Tuesday 6th October 2015
quotequote all
I recently hired a car from Enterprise. The car was less than £50 for 4 days.

They now have a £1000 excess regardless who is at blame for an accident or the damage. It also doesn't matter how minor the damage is. A windscreen or a tyre means £1000 apparently. That's wrong.

To remove the excess they wanted £65 extra. That is an excessive amount for insurance.

I guess the cheap prices get people in the door to start with.

sealtt

3,091 posts

159 months

Tuesday 6th October 2015
quotequote all
Driver101 said:
I recently hired a car from Enterprise. The car was less than £50 for 4 days.

They now have a £1000 excess regardless who is at blame for an accident or the damage. It also doesn't matter how minor the damage is. A windscreen or a tyre means £1000 apparently. That's wrong.

To remove the excess they wanted £65 extra. That is an excessive amount for insurance.

I guess the cheap prices get people in the door to start with.
That's not how an excess works. It just means you pay the first £1000 of any repair, not £1000 for any repair. So the windscreen you would only pay the actual cost of repair, say £150 for example, not £1000.

Driver101

14,376 posts

122 months

Tuesday 6th October 2015
quotequote all
sealtt said:
That's not how an excess works. It just means you pay the first £1000 of any repair, not £1000 for any repair. So the windscreen you would only pay the actual cost of repair, say £150 for example, not £1000.
That is my understanding of an excess, but the guy was very clear on it after I questioned him.

He's either a pushy salesperson telling lies, or its a very harsh policy.

oilydan

Original Poster:

2,030 posts

272 months

Tuesday 6th October 2015
quotequote all
My excesses for theft or collision damage were still GBP1000.

I did not take the excess waiver.

ferrariF50lover

1,834 posts

227 months

Tuesday 6th October 2015
quotequote all
sealtt said:
That's not how an excess works. It just means you pay the first £1000 of any repair, not £1000 for any repair. So the windscreen you would only pay the actual cost of repair, say £150 for example, not £1000.
You're half right. Take the grand up front, repay what isn't used later.

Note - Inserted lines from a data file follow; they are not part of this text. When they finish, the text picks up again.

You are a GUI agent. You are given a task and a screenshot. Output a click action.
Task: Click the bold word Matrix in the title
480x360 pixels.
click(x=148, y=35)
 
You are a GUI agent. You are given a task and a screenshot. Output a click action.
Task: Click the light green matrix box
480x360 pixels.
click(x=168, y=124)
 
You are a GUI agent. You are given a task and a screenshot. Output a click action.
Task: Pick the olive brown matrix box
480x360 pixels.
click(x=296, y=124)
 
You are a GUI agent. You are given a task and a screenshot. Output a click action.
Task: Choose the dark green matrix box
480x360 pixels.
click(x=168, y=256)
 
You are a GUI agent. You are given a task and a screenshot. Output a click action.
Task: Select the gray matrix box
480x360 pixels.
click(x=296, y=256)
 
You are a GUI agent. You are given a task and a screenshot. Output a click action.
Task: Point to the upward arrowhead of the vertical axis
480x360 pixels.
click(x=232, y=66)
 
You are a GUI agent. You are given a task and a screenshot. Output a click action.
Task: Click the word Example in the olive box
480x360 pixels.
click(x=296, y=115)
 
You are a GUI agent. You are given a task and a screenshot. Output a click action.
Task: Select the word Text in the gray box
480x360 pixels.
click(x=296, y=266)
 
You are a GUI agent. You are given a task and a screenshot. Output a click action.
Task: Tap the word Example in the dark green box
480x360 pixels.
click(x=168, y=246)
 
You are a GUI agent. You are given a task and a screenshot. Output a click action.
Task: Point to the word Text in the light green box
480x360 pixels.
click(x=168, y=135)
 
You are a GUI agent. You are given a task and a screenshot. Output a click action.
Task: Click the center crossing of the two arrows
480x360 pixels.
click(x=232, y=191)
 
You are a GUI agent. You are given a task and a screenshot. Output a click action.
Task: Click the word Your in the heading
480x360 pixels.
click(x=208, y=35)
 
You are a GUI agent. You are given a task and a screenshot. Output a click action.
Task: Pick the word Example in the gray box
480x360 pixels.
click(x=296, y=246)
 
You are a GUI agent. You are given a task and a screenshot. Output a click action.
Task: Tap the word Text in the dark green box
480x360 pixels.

Even with £1000 excess, repairing cars and dealing with PI still costs large rental companies many millions a year.

Sheepshanks

32,802 posts

120 months

Tuesday 6th October 2015
quotequote all
sealtt said:
That's not how an excess works. It just means you pay the first £1000 of any repair, not £1000 for any repair. So the windscreen you would only pay the actual cost of repair, say £150 for example, not £1000.
Windscreen would typically be way more expensive than that, and the other thing is they'll charge for the car being unavailable for hire.

surveyor

17,843 posts

185 months

Tuesday 6th October 2015
quotequote all
sealtt said:
Driver101 said:
I recently hired a car from Enterprise. The car was less than £50 for 4 days.

They now have a £1000 excess regardless who is at blame for an accident or the damage. It also doesn't matter how minor the damage is. A windscreen or a tyre means £1000 apparently. That's wrong.

To remove the excess they wanted £65 extra. That is an excessive amount for insurance.

I guess the cheap prices get people in the door to start with.
That's not how an excess works. It just means you pay the first £1000 of any repair, not £1000 for any repair. So the windscreen you would only pay the actual cost of repair, say £150 for example, not £1000.
I've had this discussion with them. They will take the full amount there and then and refund what they don't spend.

I use Hertz nowadays and rarely have problems, although there online quoting does sometimes get a bit erratic, and needs a phone call to book.